● TEXT
James Watson's Nobel Return

James Watson won the Nobel Prize in 1962 with his partner Francis Crick and fellow scientist Maurice Wilkins for their work on discovering the double helix structure of DNA. Christie's

Last week at a much-talked-about auction, James Watson sold the Nobel Prize he won more than half a century ago for his work discovering the double-helix structure of DNA. The lot broke the record for any Nobel medal sold at auction when it fetched over $4.7 million, including the auction house's premium, or commission. Little did people know, the buyer didn't intend to keep it for long.

Alisher Usmanov, the richest man in Russia according to Forbes, came forward Tuesday as the buyer, saying that he had purchased the medal in order to return it to Watson.

"In my opinion, a situation in which an outstanding scientist has to sell a medal recognizing his achievements is unacceptable," Usmanov is quoted as saying in a press release sent to Newsweek. "James Watson is one of the greatest biologists in the history of mankind and his award for the discovery of DNA structure must belong to him."

● THE DATA
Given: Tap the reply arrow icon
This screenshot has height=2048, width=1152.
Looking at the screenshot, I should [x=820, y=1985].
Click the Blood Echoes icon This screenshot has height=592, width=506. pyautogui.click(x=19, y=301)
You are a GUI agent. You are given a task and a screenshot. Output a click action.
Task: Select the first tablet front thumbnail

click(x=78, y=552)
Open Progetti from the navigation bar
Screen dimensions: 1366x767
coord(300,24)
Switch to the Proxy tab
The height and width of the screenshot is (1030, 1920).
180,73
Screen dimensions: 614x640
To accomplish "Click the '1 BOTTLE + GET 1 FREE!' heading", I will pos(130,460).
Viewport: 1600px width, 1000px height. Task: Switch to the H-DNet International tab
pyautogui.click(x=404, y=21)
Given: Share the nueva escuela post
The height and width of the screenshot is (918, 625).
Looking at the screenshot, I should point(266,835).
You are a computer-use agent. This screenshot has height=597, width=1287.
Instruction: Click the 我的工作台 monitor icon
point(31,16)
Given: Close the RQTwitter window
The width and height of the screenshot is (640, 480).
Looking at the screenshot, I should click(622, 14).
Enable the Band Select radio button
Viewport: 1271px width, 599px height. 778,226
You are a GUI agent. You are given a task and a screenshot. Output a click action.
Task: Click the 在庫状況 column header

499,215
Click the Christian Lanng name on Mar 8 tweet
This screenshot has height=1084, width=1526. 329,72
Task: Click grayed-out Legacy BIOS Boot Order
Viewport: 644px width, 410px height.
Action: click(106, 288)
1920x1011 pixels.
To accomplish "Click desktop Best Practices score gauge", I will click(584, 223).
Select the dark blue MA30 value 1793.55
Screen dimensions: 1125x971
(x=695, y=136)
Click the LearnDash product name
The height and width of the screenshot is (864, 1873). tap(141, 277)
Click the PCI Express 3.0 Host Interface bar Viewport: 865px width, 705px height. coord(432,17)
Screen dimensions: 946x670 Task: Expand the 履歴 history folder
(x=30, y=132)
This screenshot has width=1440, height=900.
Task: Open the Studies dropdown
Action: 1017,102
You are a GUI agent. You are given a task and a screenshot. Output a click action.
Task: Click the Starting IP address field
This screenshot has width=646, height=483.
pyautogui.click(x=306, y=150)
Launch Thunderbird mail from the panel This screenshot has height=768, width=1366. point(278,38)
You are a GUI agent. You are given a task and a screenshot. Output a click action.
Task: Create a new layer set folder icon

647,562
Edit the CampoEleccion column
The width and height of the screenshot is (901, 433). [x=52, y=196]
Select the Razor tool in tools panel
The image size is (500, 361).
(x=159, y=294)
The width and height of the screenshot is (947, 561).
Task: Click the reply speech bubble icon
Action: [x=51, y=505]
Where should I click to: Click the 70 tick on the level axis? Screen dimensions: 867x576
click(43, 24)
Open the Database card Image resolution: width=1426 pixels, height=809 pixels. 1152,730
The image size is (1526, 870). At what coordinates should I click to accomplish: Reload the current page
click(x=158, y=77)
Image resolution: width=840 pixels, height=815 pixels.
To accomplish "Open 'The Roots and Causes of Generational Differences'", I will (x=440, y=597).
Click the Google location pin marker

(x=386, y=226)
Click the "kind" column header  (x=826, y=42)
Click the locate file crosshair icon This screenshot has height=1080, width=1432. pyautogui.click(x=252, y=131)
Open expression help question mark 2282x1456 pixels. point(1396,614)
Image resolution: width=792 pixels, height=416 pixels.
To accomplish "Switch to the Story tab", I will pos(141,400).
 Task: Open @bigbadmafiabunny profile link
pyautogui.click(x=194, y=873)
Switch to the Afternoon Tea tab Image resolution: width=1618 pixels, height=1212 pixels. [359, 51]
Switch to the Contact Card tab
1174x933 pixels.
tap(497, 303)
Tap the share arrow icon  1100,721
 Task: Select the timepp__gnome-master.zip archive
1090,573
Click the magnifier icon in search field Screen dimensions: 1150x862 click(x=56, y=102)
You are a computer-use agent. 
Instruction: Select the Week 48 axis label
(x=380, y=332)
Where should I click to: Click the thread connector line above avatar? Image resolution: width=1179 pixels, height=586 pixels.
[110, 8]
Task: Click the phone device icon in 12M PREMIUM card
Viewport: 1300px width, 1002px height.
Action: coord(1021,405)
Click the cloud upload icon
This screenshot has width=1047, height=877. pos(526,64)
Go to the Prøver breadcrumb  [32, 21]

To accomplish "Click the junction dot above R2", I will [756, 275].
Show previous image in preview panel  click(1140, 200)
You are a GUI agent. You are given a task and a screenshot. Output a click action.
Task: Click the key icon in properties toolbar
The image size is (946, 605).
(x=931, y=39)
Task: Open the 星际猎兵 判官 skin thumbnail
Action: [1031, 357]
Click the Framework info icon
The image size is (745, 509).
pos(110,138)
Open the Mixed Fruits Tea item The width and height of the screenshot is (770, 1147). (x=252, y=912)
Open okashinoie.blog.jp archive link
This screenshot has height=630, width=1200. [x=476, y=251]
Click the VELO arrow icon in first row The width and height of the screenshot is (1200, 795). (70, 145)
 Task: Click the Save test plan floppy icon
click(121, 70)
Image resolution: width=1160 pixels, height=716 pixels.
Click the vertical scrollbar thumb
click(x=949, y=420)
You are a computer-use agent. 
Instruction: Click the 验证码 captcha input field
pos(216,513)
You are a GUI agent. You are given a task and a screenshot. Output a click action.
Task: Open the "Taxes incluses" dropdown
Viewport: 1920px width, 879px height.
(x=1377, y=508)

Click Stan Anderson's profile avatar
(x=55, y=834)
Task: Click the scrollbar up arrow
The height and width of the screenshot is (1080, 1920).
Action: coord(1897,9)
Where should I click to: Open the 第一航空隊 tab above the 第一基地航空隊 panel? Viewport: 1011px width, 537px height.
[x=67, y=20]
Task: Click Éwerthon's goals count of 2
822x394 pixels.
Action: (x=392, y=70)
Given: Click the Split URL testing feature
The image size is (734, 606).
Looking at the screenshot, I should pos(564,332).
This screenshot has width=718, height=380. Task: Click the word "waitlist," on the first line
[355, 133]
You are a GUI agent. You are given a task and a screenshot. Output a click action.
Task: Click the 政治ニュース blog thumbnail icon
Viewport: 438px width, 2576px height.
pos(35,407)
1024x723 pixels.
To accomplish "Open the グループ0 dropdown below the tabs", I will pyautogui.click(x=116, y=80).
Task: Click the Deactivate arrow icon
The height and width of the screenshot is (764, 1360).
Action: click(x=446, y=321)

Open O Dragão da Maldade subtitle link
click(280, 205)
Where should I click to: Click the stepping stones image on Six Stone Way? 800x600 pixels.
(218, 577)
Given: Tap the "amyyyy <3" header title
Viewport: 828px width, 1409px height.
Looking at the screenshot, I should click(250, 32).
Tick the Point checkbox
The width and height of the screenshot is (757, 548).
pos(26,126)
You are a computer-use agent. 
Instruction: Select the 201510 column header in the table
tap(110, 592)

● EXERCISE REQUIREMENTS
A - Translate into French the following sentence from the article on James Watson's Nobel medal: "Alisher Usmanov, the richest man in Russia according to Forbes, came forward Tuesday as the buyer, saying that he had purchased the medal in order to return it to Watson."
B - Print, without alteration, the part of the article on James Watson's Nobel medal that opens with the words containing "James Watson's Nobel" and closes with "it for long.".
C - According to the article on James Watson's Nobel medal, what amount did the medal fetch at auction?
The records are not required for this work.

● YOUR RESPONSES
A - Alisher Usmanov, l'homme le plus riche de Russie selon Forbes, s'est fait connaître mardi comme l'acheteur, déclarant qu'il avait acheté la médaille afin de la rendre à Watson.

B -
James Watson's Nobel Return

James Watson won the Nobel Prize in 1962 with his partner Francis Crick and fellow scientist Maurice Wilkins for their work on discovering the double helix structure of DNA. Christie's

Last week at a much-talked-about auction, James Watson sold the Nobel Prize he won more than half a century ago for his work discovering the double-helix structure of DNA. The lot broke the record for any Nobel medal sold at auction when it fetched over $4.7 million, including the auction house's premium, or commission. Little did people know, the buyer didn't intend to keep it for long.

C - It fetched over $4.7 million, including the auction house's premium, or commission.